Artistic capacity, in this sense, can be seen as a given. Its realisation is, however, not given. We all have it as potential within us, but it requires us to awaken it if it is to be realised. So it is today with community. All that has lived in the blood has run dry. Language too has run dry. Community is no longer provided for us in the same way as it once was. So then, how are we to re-enliven social life – how are we to realise and create any art of ‘we’ – based upon the current reality we find today?
It is all too easy to see the consequence of falling too much to the extreme of one-sided individualism cut off from community life. This manifests in the kind of extreme capitalism currently ravaging the world. It manifests in families and marriages falling apart. It manifests in the breakdown of communities, drug and alcohol addiction, and the exploitation of human beings. At the same time, we have also seen the effects of a kind of enforced community life that negates the free, individual, creative, spiritual capacities of the human being. Communism, for instance (as well as a dictatorship, for that matter), rather than creating community, has the actual effect of hindering true art and, thereby, true community.
All of these symptoms – on either end of the spectrum – represent a kind of ‘speaking’. They represent a kind of language. They speak of the un-health – the cancerous disease – that has spread throughout social life in our time. The revolutions we have observed in recent years are an acting out – a speaking out – against this, though they too are at risk in any moment of falling into old habits.
For this article I was asked to say something of the power of writing to create the ‘we’. In considering this, I had to consider the power of the word itself. Though the power of language and of words have, of themselves, grown weak in our own time, this has not always been the case. Indeed, it is hard to move far in an exploration of the word without calling to mind one of the most poetic of all texts – whatever one’s religious persuasion – the Gospel of St John. Here the creative power of the Word is both the subject and the activity required to grasp it. “In the beginning was the Word”. The Word – the Logos – can be found in the beginning of all things. And yet, if we are to follow the trajectory of the Word, we must also come to observe, as St John did, that “the Word became flesh, and dwelt among us”. What does this say, then, about the significance of language and of ‘writing’, of community life and creativity in our time?
The creative power – art, as Beuys would have it – dwelt (i.e. was) in the beginning as the all-pervasive, creative power of the world.

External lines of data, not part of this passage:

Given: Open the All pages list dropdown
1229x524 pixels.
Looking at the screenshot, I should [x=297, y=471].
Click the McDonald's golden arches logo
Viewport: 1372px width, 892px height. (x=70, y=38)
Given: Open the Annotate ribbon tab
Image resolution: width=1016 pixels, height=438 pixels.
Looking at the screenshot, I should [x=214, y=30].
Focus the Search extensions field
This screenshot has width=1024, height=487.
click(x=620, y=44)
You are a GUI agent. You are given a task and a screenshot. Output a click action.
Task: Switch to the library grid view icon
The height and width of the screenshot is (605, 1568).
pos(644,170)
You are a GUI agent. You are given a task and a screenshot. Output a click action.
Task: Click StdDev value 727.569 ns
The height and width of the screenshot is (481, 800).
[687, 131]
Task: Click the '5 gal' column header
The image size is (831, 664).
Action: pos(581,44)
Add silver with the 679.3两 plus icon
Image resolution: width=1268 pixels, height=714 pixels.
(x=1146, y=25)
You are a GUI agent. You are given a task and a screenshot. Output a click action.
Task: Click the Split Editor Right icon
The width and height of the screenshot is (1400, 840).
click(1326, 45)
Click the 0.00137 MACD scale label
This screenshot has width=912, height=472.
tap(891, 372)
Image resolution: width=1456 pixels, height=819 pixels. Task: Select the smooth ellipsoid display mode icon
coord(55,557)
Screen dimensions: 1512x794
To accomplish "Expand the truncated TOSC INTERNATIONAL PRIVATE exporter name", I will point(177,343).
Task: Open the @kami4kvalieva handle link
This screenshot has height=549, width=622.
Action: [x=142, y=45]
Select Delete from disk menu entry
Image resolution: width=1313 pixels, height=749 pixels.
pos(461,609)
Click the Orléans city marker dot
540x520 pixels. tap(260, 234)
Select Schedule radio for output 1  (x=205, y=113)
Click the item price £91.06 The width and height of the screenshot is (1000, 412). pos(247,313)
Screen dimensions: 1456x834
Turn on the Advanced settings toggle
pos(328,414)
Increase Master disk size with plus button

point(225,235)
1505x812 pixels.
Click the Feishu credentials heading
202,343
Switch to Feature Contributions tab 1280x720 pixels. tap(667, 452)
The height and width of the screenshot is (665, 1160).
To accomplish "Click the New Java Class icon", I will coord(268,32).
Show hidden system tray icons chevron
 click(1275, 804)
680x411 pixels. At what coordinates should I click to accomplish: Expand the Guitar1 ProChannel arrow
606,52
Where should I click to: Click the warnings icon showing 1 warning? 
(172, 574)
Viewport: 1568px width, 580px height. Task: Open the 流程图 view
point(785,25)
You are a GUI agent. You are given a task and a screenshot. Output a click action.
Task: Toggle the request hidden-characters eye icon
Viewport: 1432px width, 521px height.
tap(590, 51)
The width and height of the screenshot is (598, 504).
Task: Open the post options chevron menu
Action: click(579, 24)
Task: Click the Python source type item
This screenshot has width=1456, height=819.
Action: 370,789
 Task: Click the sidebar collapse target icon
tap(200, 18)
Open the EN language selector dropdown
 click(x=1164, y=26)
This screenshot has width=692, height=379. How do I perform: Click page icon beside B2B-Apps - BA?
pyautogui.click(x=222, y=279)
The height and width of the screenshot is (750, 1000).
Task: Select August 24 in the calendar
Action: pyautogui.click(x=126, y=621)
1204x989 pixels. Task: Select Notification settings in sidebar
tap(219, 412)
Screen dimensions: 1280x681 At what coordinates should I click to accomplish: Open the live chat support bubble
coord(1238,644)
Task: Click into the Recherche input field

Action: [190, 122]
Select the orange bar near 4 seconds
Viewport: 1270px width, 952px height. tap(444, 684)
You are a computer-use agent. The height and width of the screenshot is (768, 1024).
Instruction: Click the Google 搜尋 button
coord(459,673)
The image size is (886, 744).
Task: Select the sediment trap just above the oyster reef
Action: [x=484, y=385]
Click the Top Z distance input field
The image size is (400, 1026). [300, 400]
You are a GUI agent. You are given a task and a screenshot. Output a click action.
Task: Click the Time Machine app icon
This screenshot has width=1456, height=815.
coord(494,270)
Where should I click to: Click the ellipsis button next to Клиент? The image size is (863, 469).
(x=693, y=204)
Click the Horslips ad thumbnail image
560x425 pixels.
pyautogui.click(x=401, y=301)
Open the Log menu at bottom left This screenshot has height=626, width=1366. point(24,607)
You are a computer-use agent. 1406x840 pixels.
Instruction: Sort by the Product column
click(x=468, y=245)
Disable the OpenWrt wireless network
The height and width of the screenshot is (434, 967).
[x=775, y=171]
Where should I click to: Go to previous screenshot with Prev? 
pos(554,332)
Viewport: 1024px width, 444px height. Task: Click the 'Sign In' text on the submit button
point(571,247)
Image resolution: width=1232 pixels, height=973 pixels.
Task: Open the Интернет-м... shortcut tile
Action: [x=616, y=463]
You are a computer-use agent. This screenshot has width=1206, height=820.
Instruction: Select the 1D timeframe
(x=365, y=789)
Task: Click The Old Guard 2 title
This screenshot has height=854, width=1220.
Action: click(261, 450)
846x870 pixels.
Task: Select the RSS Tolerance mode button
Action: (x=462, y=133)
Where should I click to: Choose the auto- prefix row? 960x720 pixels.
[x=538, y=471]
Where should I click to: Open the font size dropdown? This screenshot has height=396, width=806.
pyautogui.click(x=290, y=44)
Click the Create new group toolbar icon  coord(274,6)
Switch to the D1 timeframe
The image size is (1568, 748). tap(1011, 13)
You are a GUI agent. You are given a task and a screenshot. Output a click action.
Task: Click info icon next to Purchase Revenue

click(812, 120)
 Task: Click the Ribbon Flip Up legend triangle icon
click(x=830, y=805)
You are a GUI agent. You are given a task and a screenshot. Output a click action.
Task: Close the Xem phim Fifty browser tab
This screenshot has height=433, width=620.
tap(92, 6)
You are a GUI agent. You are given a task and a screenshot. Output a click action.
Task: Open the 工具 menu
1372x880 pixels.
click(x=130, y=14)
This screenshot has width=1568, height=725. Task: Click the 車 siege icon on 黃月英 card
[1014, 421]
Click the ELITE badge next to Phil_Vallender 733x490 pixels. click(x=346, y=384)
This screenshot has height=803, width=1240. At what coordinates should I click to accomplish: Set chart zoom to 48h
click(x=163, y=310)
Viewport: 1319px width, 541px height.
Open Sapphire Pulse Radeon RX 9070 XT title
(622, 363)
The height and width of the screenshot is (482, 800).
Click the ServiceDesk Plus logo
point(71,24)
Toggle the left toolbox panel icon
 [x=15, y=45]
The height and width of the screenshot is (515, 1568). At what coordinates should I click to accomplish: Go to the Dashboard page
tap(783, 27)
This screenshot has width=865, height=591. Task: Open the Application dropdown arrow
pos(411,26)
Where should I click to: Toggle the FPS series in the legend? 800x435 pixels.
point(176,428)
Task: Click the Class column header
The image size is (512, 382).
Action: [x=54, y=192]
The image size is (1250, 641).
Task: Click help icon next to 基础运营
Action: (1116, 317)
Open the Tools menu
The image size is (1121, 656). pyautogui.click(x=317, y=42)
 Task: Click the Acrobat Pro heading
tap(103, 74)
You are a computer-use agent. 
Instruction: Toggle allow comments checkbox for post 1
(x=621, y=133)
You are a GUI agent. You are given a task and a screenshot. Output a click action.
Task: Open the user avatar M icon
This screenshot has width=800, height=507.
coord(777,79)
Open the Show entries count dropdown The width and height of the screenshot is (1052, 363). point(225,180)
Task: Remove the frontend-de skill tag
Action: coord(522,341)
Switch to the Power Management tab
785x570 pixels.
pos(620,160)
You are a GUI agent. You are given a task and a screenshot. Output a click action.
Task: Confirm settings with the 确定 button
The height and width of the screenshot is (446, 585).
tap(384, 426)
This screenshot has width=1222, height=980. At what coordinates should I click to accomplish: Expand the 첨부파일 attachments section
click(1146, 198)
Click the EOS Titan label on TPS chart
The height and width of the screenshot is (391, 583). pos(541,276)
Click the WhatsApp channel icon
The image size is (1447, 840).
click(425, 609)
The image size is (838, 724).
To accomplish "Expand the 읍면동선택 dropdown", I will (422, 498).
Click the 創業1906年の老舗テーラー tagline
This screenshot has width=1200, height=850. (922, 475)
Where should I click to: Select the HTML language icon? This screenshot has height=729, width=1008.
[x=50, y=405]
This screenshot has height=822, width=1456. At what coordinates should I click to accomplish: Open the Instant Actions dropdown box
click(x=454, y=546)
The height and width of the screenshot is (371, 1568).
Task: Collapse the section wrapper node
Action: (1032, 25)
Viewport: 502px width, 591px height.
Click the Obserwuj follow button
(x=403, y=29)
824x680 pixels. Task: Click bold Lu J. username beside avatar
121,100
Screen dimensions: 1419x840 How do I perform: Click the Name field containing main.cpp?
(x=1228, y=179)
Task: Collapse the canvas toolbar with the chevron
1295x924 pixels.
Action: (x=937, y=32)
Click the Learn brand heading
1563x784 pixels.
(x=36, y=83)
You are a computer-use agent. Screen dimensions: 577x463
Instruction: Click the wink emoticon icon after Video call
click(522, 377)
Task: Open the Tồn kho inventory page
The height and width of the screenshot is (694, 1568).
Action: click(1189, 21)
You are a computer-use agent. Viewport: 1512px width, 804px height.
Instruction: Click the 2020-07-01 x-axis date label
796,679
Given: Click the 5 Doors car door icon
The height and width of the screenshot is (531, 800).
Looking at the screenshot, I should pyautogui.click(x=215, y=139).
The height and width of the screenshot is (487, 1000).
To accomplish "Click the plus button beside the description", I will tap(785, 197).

In becoming flesh, this creative power has made its way into the hands of individual human beings (indeed, it is itself the individualising force). The Word, the Logos capacity, became flesh. Every individual human being now has the possibility to create, to be artistic, to shape community and social life as a whole. And yet, in order to realise this possibility, we must add another step to the path outlined in St John’s work. And if we are to do this without prejudice, looking at the situation of the world today and all we have so far been observing, we can say that to “In the beginning was the Word” and “The Word became flesh”, we must now also add, “And the flesh becomes Word”.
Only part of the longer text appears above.